Your objective —
Copy nothing but the lines from the line with "Task: Click the Quản" to the end of the records, retyped exactly. Pictures stay out.
== Material shown ==
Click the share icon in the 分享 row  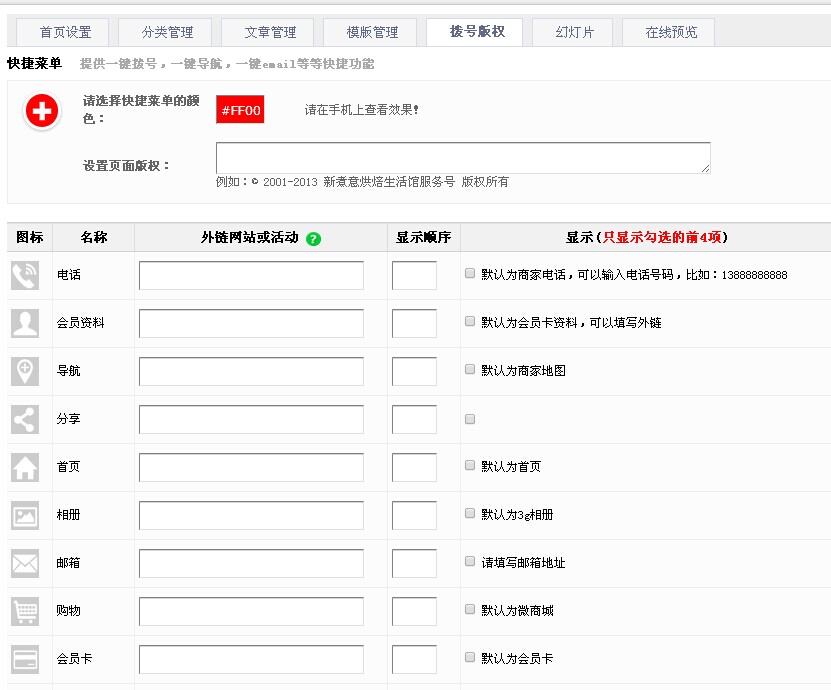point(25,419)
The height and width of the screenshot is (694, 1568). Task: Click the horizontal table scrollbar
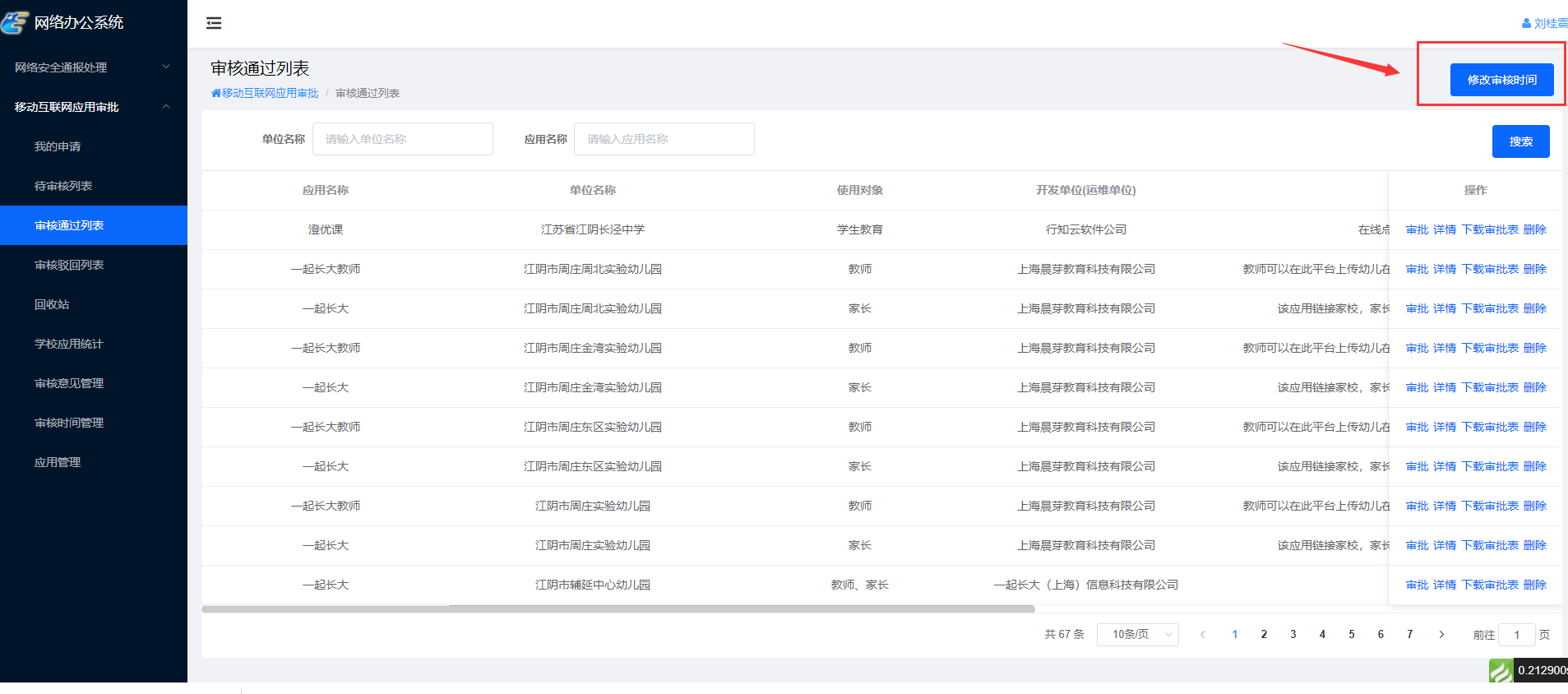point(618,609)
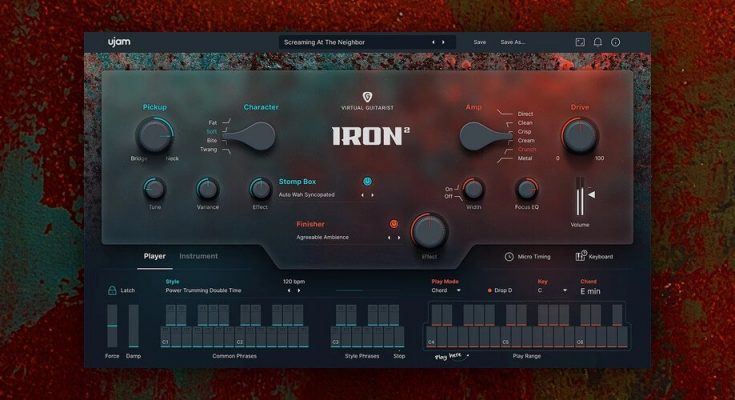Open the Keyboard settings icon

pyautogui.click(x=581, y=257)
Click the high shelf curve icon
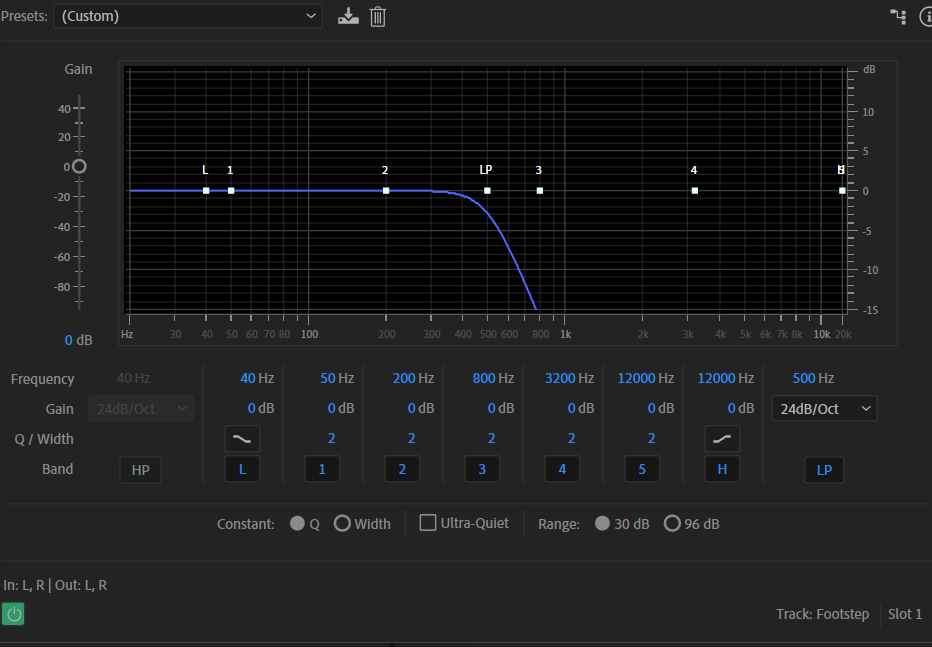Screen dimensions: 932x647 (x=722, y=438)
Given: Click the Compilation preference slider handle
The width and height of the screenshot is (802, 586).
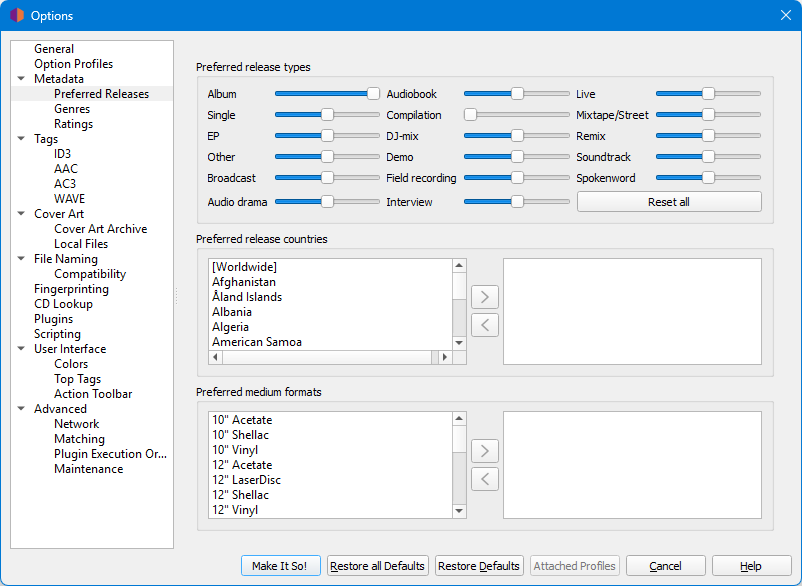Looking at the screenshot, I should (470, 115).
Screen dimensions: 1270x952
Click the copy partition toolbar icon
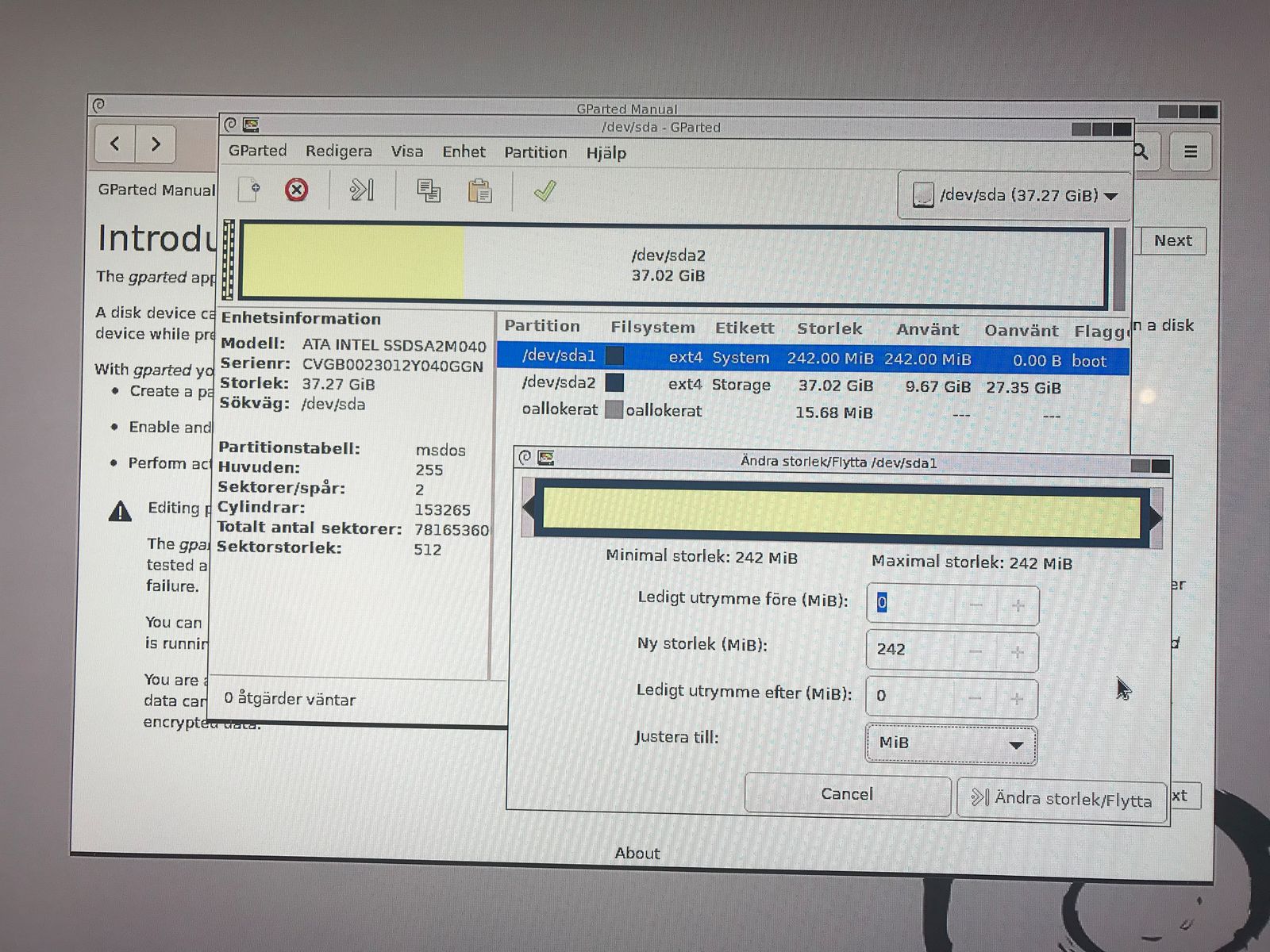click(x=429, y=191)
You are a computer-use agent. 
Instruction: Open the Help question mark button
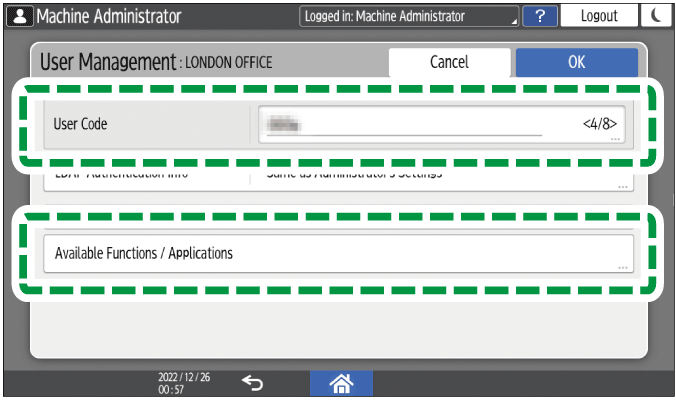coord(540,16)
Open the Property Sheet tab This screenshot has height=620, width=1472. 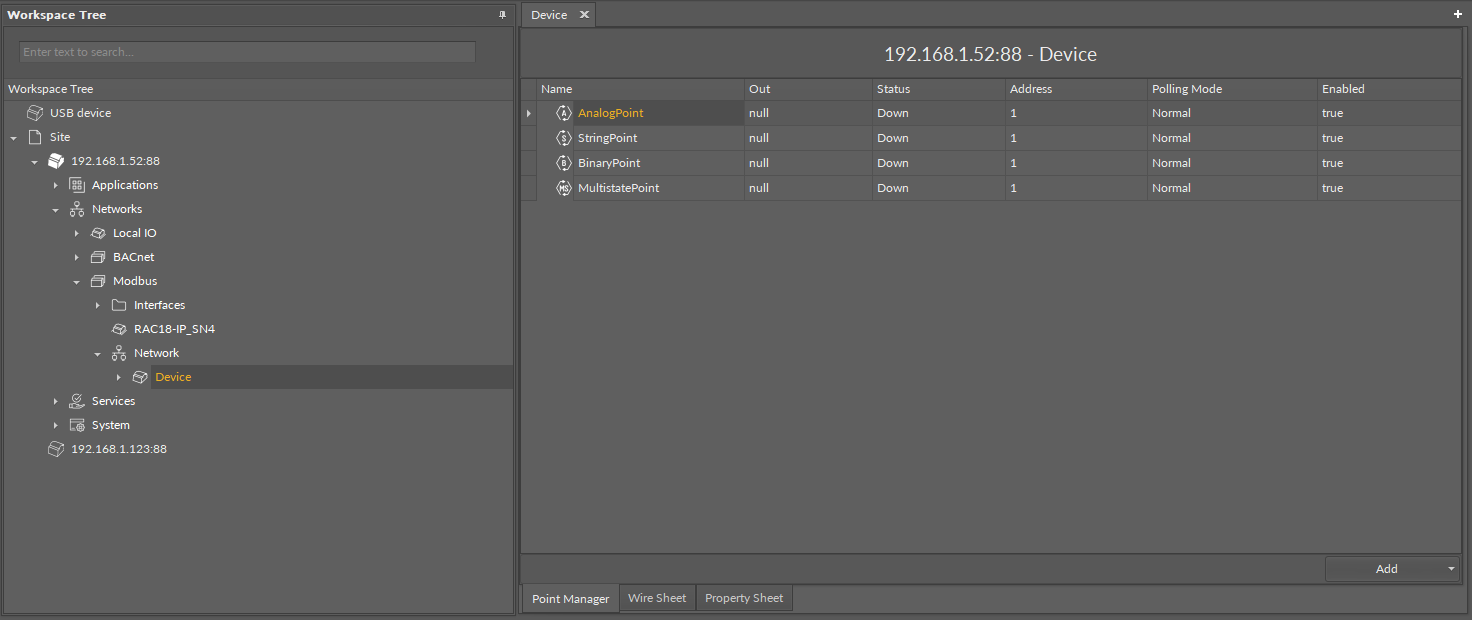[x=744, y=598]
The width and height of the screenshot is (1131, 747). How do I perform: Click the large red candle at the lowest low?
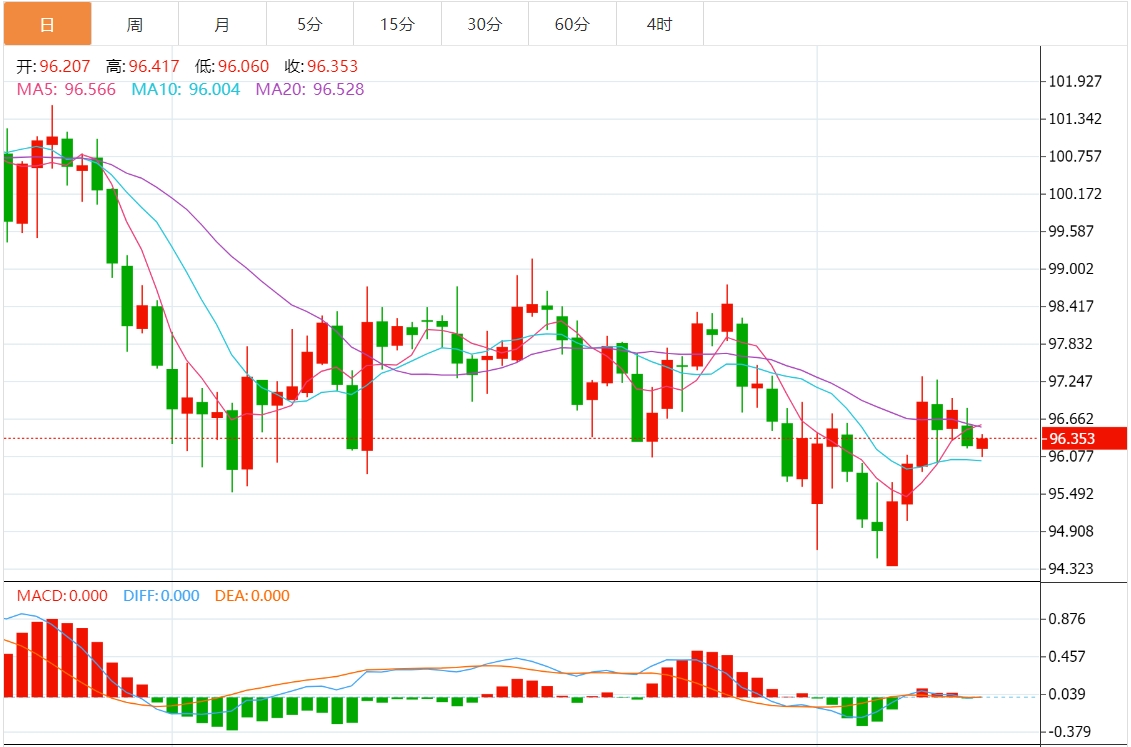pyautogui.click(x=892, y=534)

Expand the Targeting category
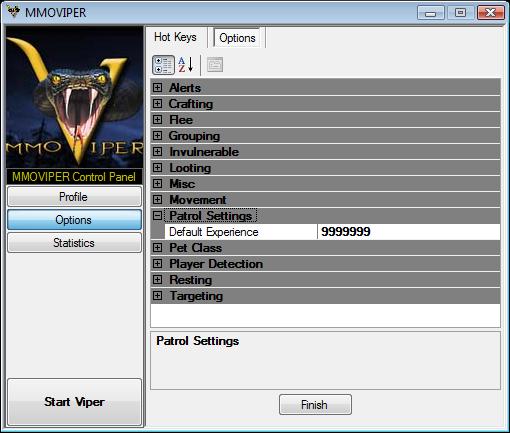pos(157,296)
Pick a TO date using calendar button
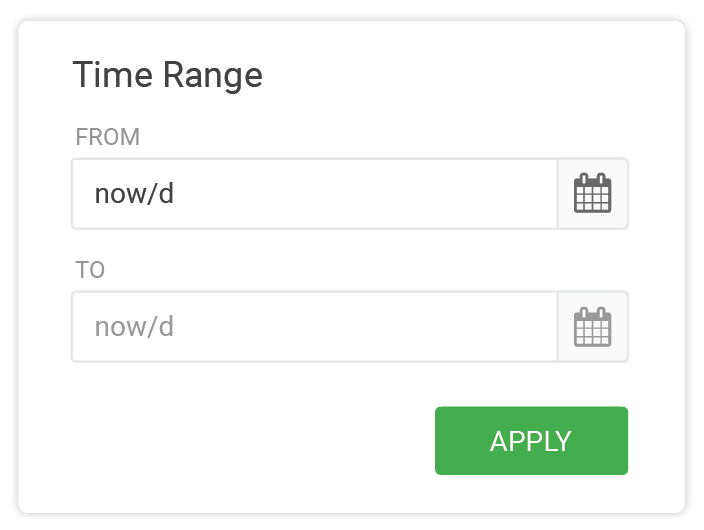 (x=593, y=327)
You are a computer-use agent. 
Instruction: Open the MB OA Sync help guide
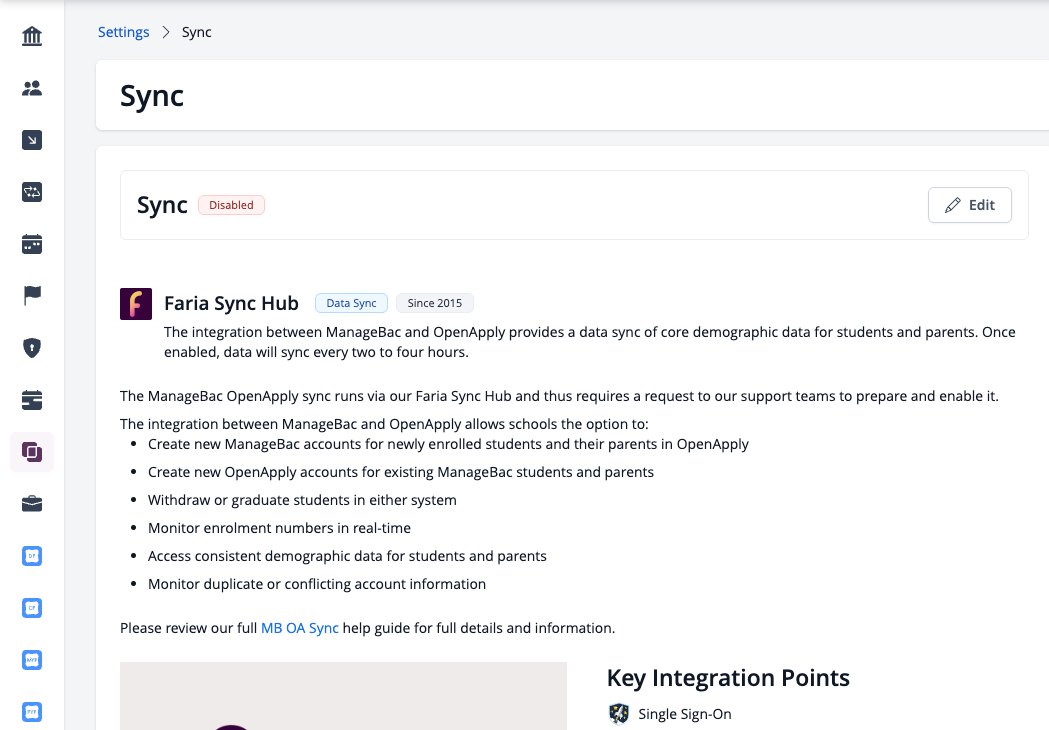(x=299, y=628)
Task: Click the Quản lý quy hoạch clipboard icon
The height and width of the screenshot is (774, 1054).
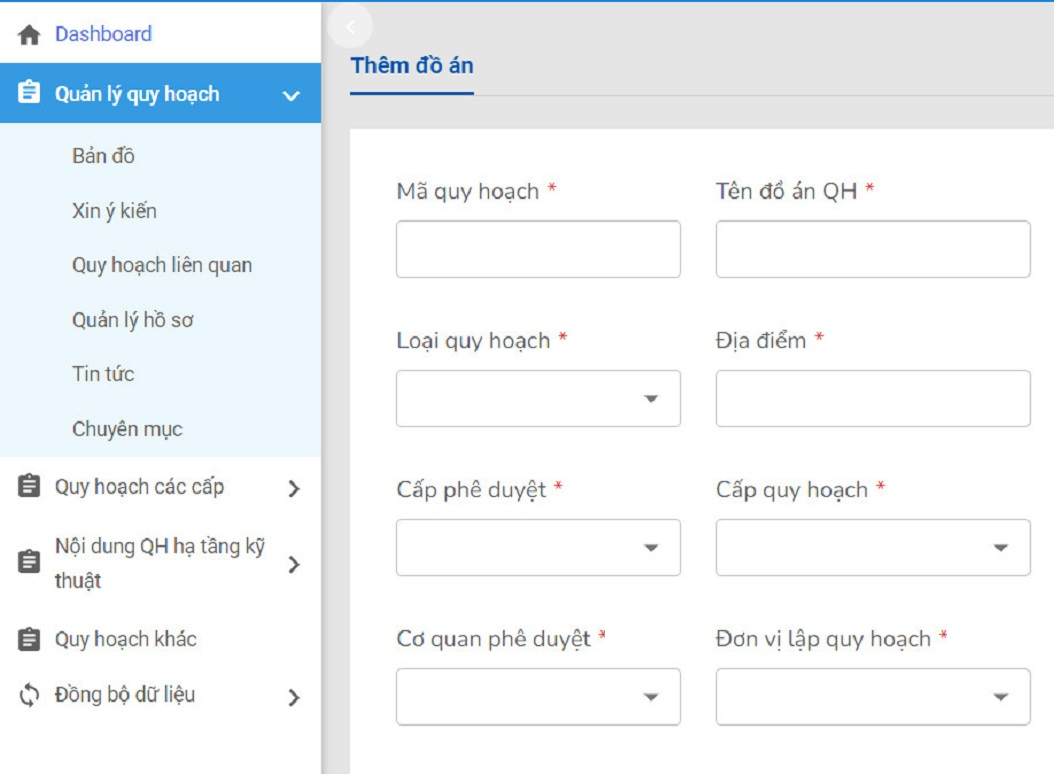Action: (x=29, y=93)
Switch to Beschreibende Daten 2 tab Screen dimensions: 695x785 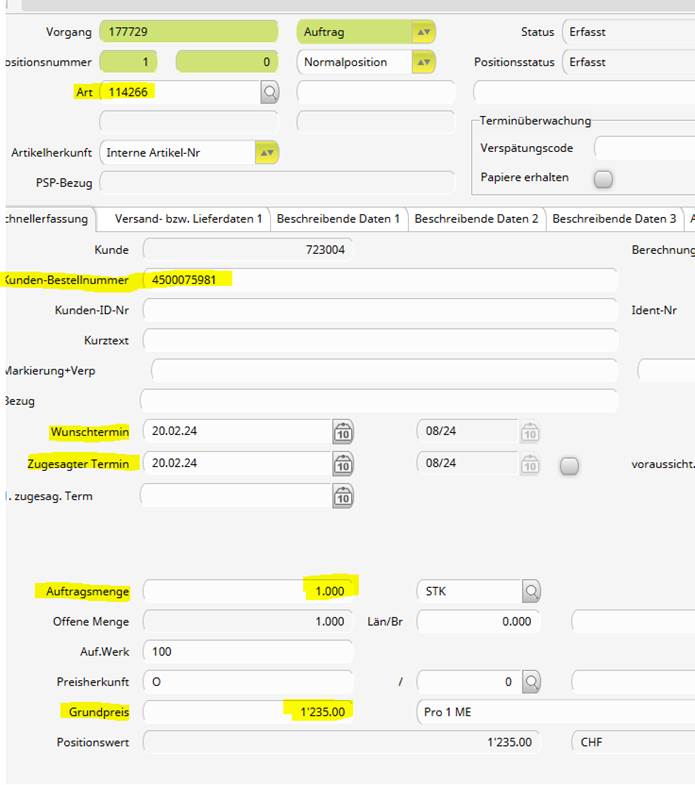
===
Response box —
Task: Click the Quản lý quy hoạch clipboard icon
The height and width of the screenshot is (774, 1054).
Action: (x=29, y=93)
Switch to Beschreibende Daten 2 tab Screen dimensions: 695x785 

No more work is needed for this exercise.